Many experts think that Mars was once a very different place than it is today. Both the earth and Mars had mostly taken shape by 4.5 billion years ago. Both had accreted out of the solar nebula swirling around our nascent sun. The sun was smaller and dimmer then, earth and Mars were probably covered in thick clouds belched up by the prodigious residual heat of planetary formation. It likely took tens of millions of years before a stable, solid surface congealed on either world. But cool they did, and eventually both planets begin collecting liquid water on their respective surfaces.

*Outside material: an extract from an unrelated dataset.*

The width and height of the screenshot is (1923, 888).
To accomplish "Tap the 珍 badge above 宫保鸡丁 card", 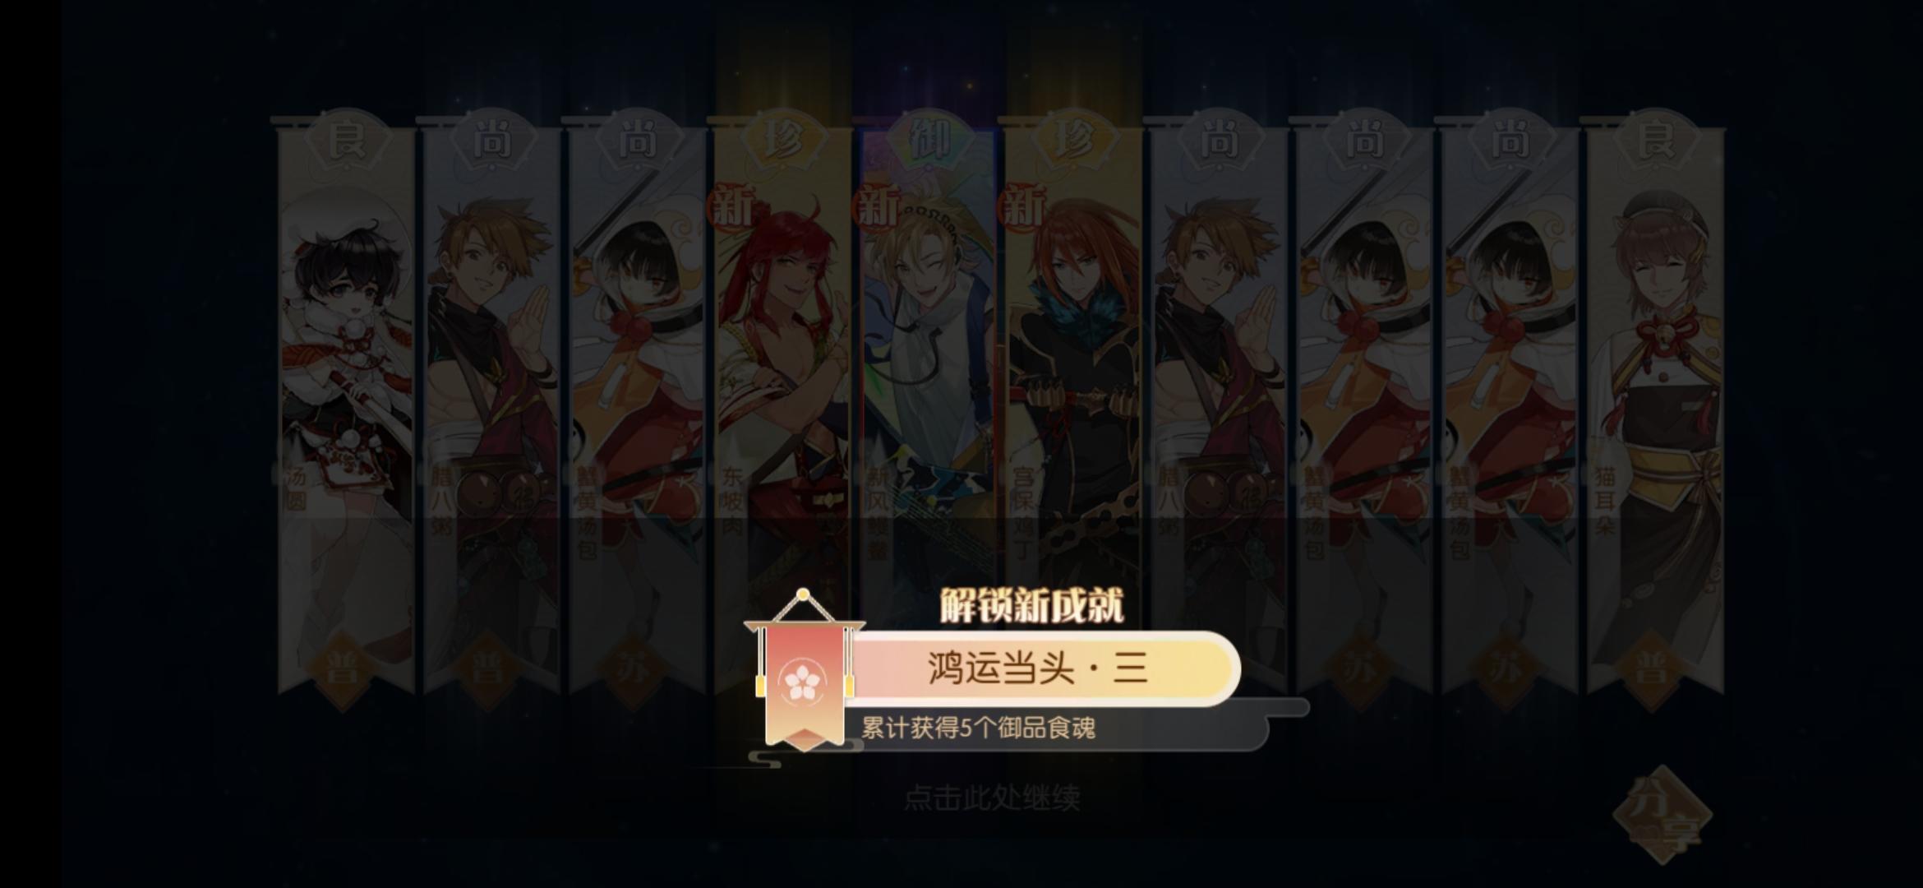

That’s when paleobiologists believe the first simple replicating organisms developed on earth – it had to happen pretty quick. The earliest marine sediments we have found on earth, dating to about 3.8 BYA, already show geochemical signatures consistent with widespread colonies of chemosynthetic bacteria. If the conditions on Mars were the same, it’s reasonable to infer that there might have been life in the oceans of that planet, too. But there were big changes in the air for Mars.
Planetary scientists believe the molten iron core of Mars cooled many times faster than earth’s, which makes sense; Mars is a much smaller planet, which means a greater amount of surface area to volume and less insulation between the hot core and the cooling surface, so it would radiate internal heat much faster into the infinite cold sink of space than a larger planet. Once that core began setting like cement, the Martian oceans were doomed. The great internal dynamo deep inside seized up. Mars lost its protective magnetic field, and nothing stood between the harsh solar wind and the Martian atmosphere.
Models suggest that the atmosphere would be stripped away quickly, in a few hundred million years at the most. As the ambient pressure dropped and the sun beat down, the oceans would first evaporate and then sublimate. Water vapor rose high into the Martian sky where it was broken down into constituent oxygen and hydrogen by unfiltered UV. The lighter hydrogen quickly escaped, the reactive oxygen left behind combined with any elements at hand. Carbon became CO2, iron and other minerals in the drying valleys oxidized. In as little as a billion years after its birth as a warm, wet world, Mars was transformed into the bone dry, frozen rusty planet we see today.
But how wet and warm was Mars? How long did that youthful blush last? Did Martian life gain a brief foothold only to be cruelly snuffed out? Or, if so, did some hardy organisms survive the eons, perhaps below the surface where the last remnants of precious water remain? Those are some of the questions this mission will shed light on.
Curiosity is a one ton, self-propelled all-terrain vehicle bristling with scientific instruments powered by a heart of dying plutonium. Curiosity is not specifically designed to find life, it is designed to find the conditions and ingrediants for life. Its eyes can see in wavelengths invisible to our own, its ears can pick out subtle whispers in the midst of a screaming sand storm; it can virtually sniff Martian air and taste Martian soil. The rover even comes equipped with drills for boring into solid rock and magnifying glasses to peer deeply into the liberated material. And it is landing in one of the best places possible to do this: Gale Crater.
Gale is a one-hundred mile wide scar punched deep into low laying Martian bedrock more than 3 billion years ago by a spacerock about as large as the dino killer that hit us at the end of the Cretaceous. In the crater’s center is a big pile of what looks like sedimentary debris, three miles high and so vast it can be seen from telescopes in earth orbit. If there were sizable oceans on Mars this region would have held one of the deepest. If there are sedimentary strata revealing clear signs of warm, salty water, the crater walls and central mountains will reveal it like pages in an ancient diary. If life persisted into the great drying, their final stand may be preserved here. And if there are even now organisms eking out a living, or in freeze dried stasis waiting for summer rains that will never come, this would be an ideal place to find them.
But that technology comes at a cost, both in dollars and payload. Curiosity weighs about ten times as much as the heaviest rover ever sent to Mars. Therein lays tonight’s adventure: the method used to safely land Spirit and Opportunity, a combination of parachutes and big crash balloons that bounced over the Martian terrain like giant beach balls, will not work. Engineers had to come up with something revolutionary. What they came up with is gripping …
If Curiosity had crashed all over Gale Crater taxpayers would have been out
a billion two billion plus dollars and, thanks to shortsighted budget cuts, it could have set back exploration of Mars by decades. But oh baby,now that Curiosity succeeded, the EDL team will become legend, NASA will produce the most amazing pictures ever taken of any planet outside of the one we’re sitting on, and humanity may well stand on the precipice of the greatest discovery in history.